“Dad says he’s gonna come to Atlanta at the end of the summer. For good,” Matt told me excitedly as he walked by my side toward the security checkpoint almost two days later. Those last thirty-six hours had flew by in a blur that had left me dizzy and breathless, and I felt a giant lump forming in my throat the closer we got to the cut-off.
“Can you believe that?” he asked, his small voice breaking into my thoughts. I looked down at him and gave him a smile that cut me in two.
“It’s because you’re awesome,” I said, my words coming out on a shaky breath that rattled my chest. God, I didn’t want to leave. I didn’t want to say goodbye to Matt or Emmett, even if it was just for a little while. The last several days had gone by too fast, and so much—everything, to be honest—had changed.
I dreaded stepping onto that plane and landing in Atlanta.
When I swallowed hard, Matt gave my hand a squeeze. He stared up at me with his head tilted to one side and his moss green eyes—Emmett’s eyes—curious. “You okay, Ma?”
“I’m fine, baby,” I said, but he didn’t look too convinced. Giving me a pointed look, he held up his pinky finger. I linked mine with his. “I promise I’m okay.”
“Good. I don’t want you to be sad without me.”
“Psshh, I’ve got your zombie games and Grandpa Rich to keep me company.” Kneeling down, I ruffled my fingers through his dark brown hair. He responded in his typical fashion by ducking and weaving, but then he shrugged and threw his little arms around me. Dear god, why did it hurt this much to say goodbye?
When I pulled away from him, I tapped the bill of the baseball cap Bryce had signed for him. “You just have a good time with your dad, okay?”
“Don’t worry, I will.
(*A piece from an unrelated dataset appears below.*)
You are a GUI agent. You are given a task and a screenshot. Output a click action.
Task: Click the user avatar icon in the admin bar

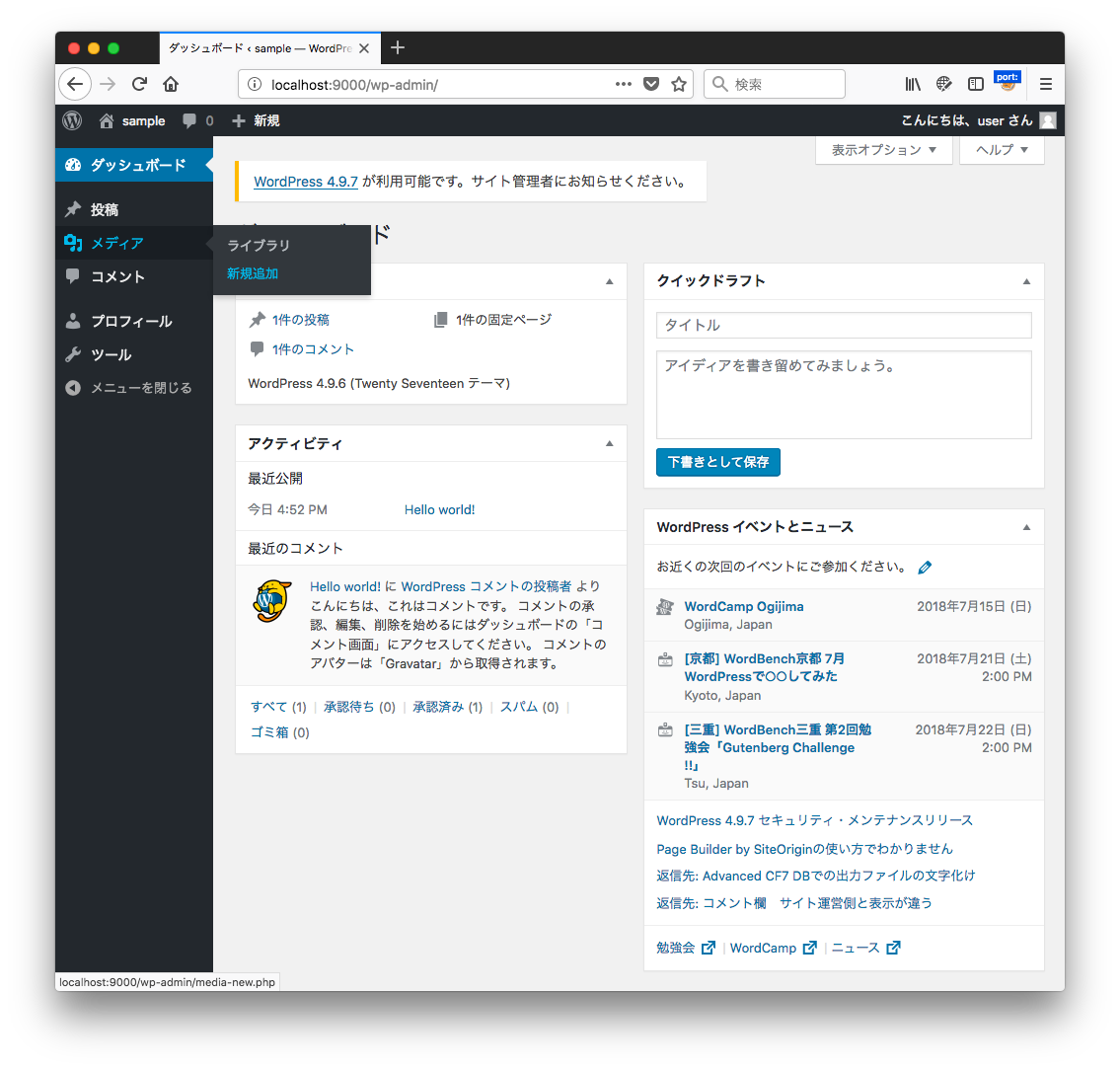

I’m pretty sure I’ll have enough money saved up in my swear jar by the end of the summer to buy my own cleats for baseball next year and two new games for my Vita.”
“You are relentless, you little shark,” I teased, and he threw his head back and laughed.
Out the corner of my eye, I saw Emmett slowly approaching us, and my legs were unsteady as I climbed to my feet and brushed my palms over the back of my jeans. “Hey, baby, make sure you go say goodbye to Lyra, okay?” I nodded to where she stood holding up traffic as her fingers flew across the screen of her phone. Based on her gooey-eyed expression, she was probably sexting the baseball player and making him promises of all sorts of creative, gymnasty positions. “I bet she owes you a few dollars for your jar.”
His little face spread in a wide, missing-toothed grin. “Probably. Aunt Lyra cusses a lot.”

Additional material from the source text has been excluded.